We also made this a default benefit of the Rebel Radio instead of it being dependent on the player being oppressor aligned, since it’s more likely to help another player than the oppressor player taking the action.

Sliding cost tracks

The sliding cost tracks are changed to this:


Internal playtest draft of the three sliding cost tracks.

Wastelands vs. Icarus

We agreed that Icarus is still more powerful than Wastelands, since for everyone except Wasterlanders bliss will do the same as food does and more. Bliss is even attractive for Wastelanders bliss, but food holds little interest for Icarites.

The current revision of the game has actually compounded the issue by making resources crucial for rebels in the beginning of the game before the tunnel allegiance bonus is unlocked and thus they’ll be using the Icarite Skylounge even more.

To counter balance this we do the following:

* One of the artifacts in the Bazaar can only be bought using food. (This not a change, but we had discussing the possible removal of this rule on the agenda.)
* We remove the Icarite territory.
* We remove the Icarite tier 2 allegiance bonus (which is convenient given the fact that the above change makes it pointless).

The bazaar

We decided to remove the option of drawing artifacts from the top of the deck, since at low player counts we could easily end in a situation where none of the players had any use of the artifacts in the Bazaar queue and thus they’d only draw from the top of the deck, thereby rendering the Bazaar pointless.

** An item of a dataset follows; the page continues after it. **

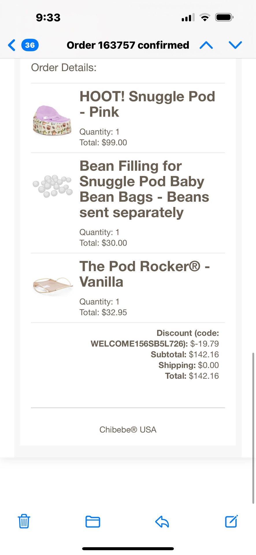Tap the Chibebe USA footer text

point(128,430)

This also makes the Bazaar a bit simpler, but it might cause a small UI issue, because players are conditioned to draw cards from the top of a deck.

The new board

Move the commodity markets to the left, so that players will start taking actions from the left side and move towards the right as the game progresses. This should make it easier to teach the game to new players.

As an experiment we’ll make the board six-part instead of four-part, so that there’s room to turn the perpendicular elements the right way again and onboard the Bazaar, while hopefully leaving room for artwork to be shown.

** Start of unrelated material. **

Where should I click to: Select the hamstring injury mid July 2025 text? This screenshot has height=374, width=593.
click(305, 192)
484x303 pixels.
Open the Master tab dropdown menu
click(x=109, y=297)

We decided to let the allegiance tracks stay together instead of moving each to the part of the board that their faction action spaces are on, since that will make it harder to compare progress, which is an issue for the allegiance catch up/balancing mechanic on the Rebel Radio.

Department of friendly persuasion and Acid pit of childhood austerity

With the removal of the treasured artifacts the Department of Friendly Persuasion will be used at most three times per pass through the artifact deck. This is not enough, since it has a fun and important mechanic. To fix this we’ll allow DoFP to be used with a pair of teddy bears in addition to the current pair of baseball bats.

This means that we’ll have to remove the pair of teddy bears as a possible cost of the Acid Pit of Childhood Austerity, which is a pity given that they were actually the thematically most appropriate fit for the name. On the other hand, the juxtaposition of children and acid pits was unintentionally in poor taste so we’ll change the name to something that fits the use of balloons and board games.